What is needed is an exact copy of every line from the one with "Click the keyword" to the end of the entries below, without the pictures.

[Start of Attachment]

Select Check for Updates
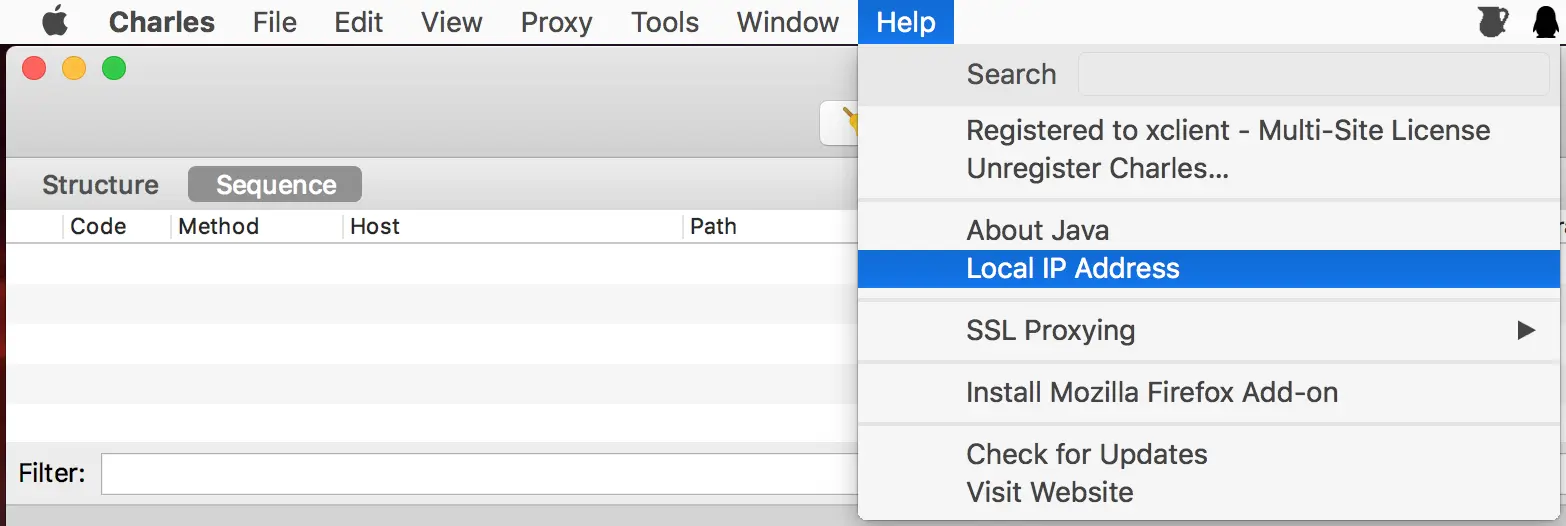The width and height of the screenshot is (1566, 526). point(1087,454)
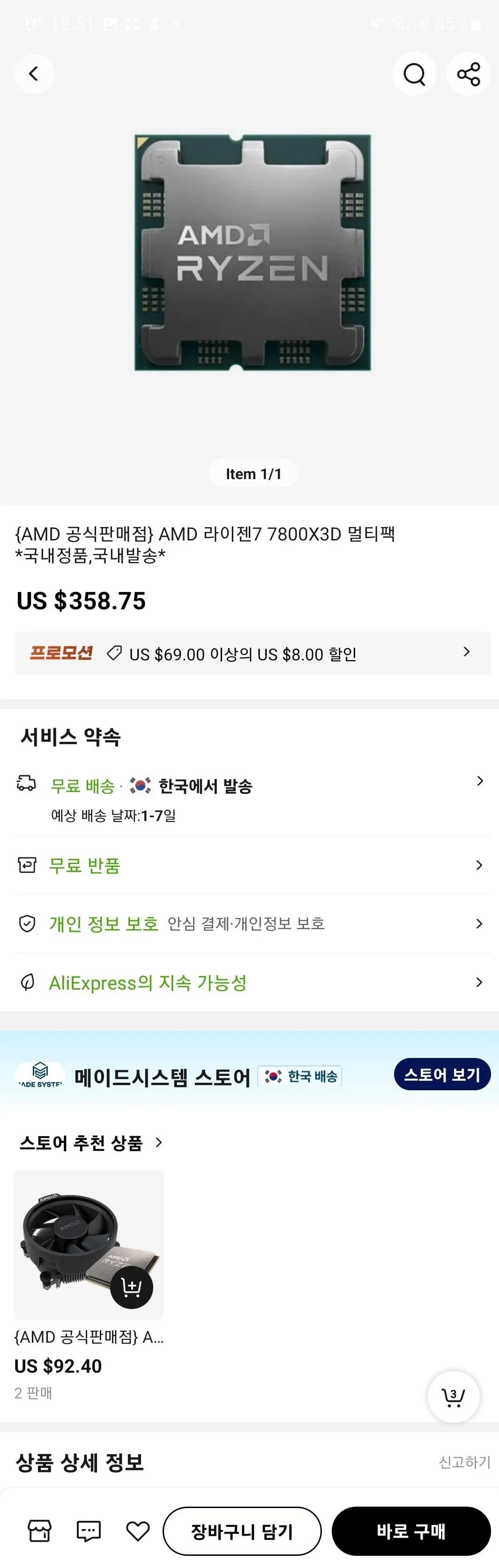Viewport: 499px width, 1568px height.
Task: Tap the share icon in the top corner
Action: pyautogui.click(x=468, y=74)
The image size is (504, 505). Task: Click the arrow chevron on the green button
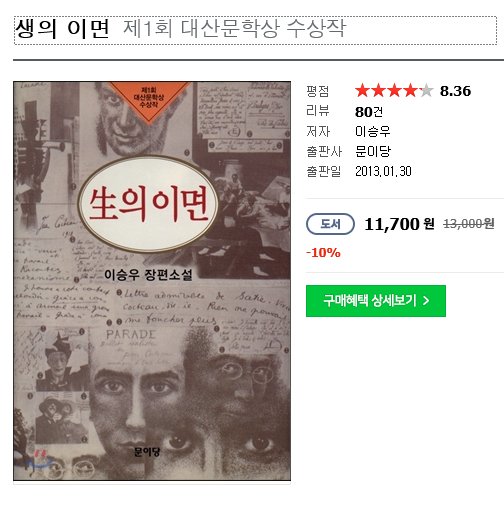click(x=426, y=301)
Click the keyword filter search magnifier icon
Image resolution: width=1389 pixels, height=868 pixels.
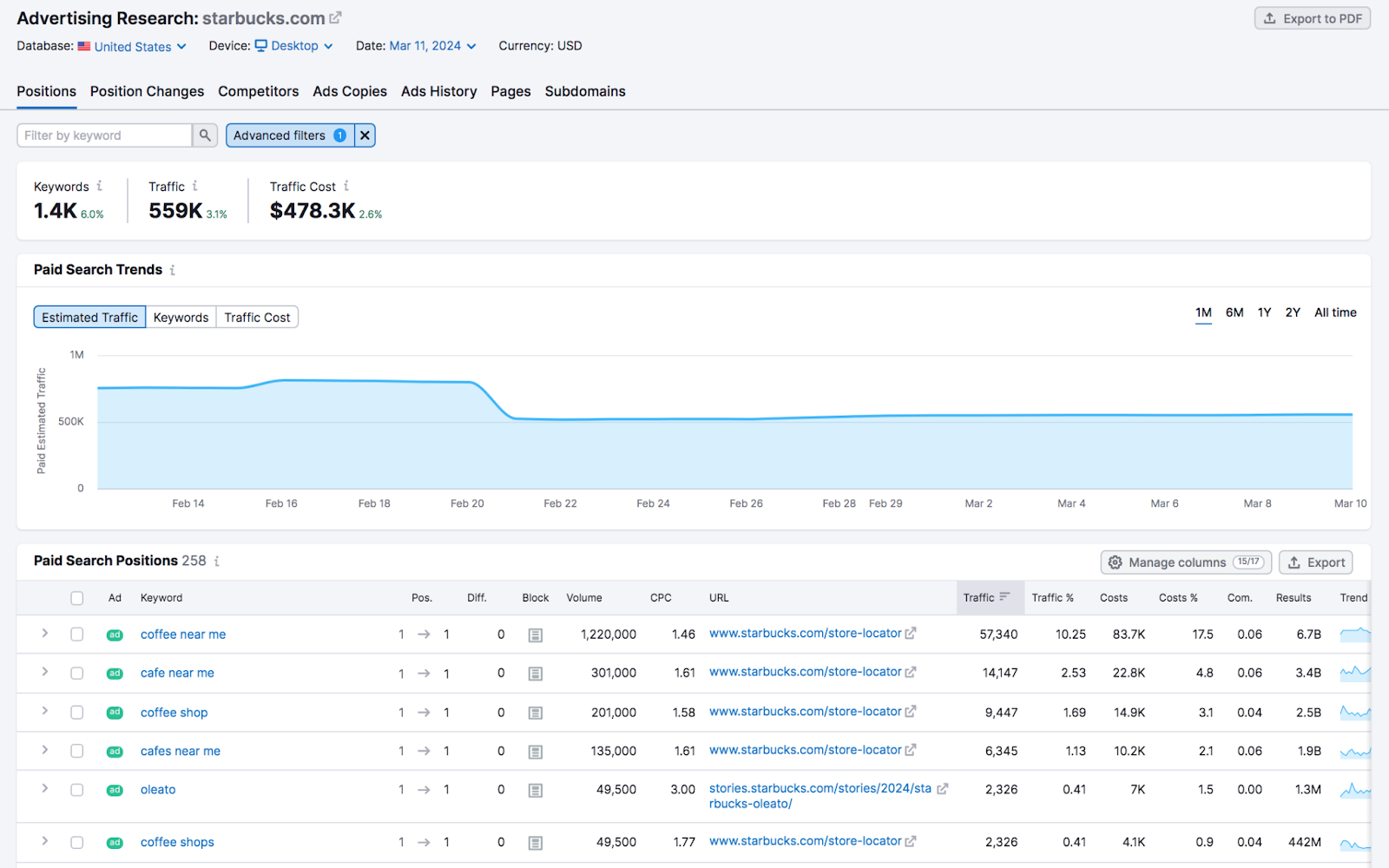coord(205,135)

[End of Attachment]

▸ Your solution
Click the keyword filter search magnifier icon
Image resolution: width=1389 pixels, height=868 pixels.
coord(205,135)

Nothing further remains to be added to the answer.